Strengths and limitations

This study has some limitations. Primary care data were available for only 80 patients, as opposed to the 200 in the full cohort. It may have been possible to draw stronger conclusions regarding comparison of costs pre- and post-diagnosis had more data been available. The control and RCC and UCC cohorts were not from the same geographical area and had differing health status, which could have influenced healthcare costs. However, sensitivity analysis using CCI as an additional covariate in the cost model suggested any resulting bias was small.
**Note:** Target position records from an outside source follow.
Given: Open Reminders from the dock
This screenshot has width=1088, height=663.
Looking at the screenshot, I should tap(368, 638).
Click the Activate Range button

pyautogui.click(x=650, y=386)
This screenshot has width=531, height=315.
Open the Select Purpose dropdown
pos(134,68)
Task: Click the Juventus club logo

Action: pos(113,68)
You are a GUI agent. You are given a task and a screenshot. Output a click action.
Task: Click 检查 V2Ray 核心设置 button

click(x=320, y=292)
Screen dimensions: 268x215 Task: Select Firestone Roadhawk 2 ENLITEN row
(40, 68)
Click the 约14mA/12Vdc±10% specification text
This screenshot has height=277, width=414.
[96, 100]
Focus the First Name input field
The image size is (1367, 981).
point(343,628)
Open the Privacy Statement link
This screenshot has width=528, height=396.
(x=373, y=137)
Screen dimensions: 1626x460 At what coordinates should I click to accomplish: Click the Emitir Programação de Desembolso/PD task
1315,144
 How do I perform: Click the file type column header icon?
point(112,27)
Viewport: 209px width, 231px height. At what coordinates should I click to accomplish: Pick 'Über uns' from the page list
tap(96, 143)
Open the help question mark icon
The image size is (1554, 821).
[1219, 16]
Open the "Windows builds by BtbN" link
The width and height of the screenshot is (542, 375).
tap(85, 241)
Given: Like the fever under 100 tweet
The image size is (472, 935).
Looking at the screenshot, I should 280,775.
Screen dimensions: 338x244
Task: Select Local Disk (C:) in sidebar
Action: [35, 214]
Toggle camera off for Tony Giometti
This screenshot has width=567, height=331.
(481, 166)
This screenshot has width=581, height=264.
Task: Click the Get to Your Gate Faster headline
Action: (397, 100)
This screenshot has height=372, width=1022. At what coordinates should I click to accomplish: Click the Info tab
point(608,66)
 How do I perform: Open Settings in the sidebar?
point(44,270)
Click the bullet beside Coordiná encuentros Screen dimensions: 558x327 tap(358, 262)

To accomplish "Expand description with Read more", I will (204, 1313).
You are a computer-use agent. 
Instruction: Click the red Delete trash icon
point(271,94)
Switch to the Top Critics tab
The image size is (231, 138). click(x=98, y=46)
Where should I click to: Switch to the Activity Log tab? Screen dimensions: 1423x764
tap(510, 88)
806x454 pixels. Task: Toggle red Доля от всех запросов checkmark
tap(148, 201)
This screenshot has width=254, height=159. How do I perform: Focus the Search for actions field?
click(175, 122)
A strength of this study was that the burden of cough was quantified in a well-defined group of patients with RCC or UCC by comparison with a control population matched for age, gender and smoking history. The Quality and Outcomes in Primary Healthcare (QOPH) clinical indicators demonstrate that chronic disease prevalence in North West England is comparable to the UK population overall, and ONS statistics indicate that the breakdown of the North West England population by ethnicity is similar to that of England and Wales as a whole. Patients were predominantly middle-aged women in keeping with findings from other UK specialist cough clinics [18]. The findings from this study are therefore likely to be generalisable to the whole of the UK and can be used by healthcare authorities nationwide.

Conclusion

This study strengthens the limited information available on the excess healthcare resource utilisation and costs associated with chronic cough, providing specific information on those with RCC and UCC who are the most challenging to manage as licensed therapies are lacking. Before diagnosis in a cough clinic, patients suffer from RCC and UCC for many years, undergo multiple investigations and receive multiple prescriptions at significant cost. Healthcare resource utilisation reduces within 6 months of a formal diagnosis but remains at a higher level than in the general population highlighting the need for therapies able to target the underlying RCC and UCC disease mechanisms.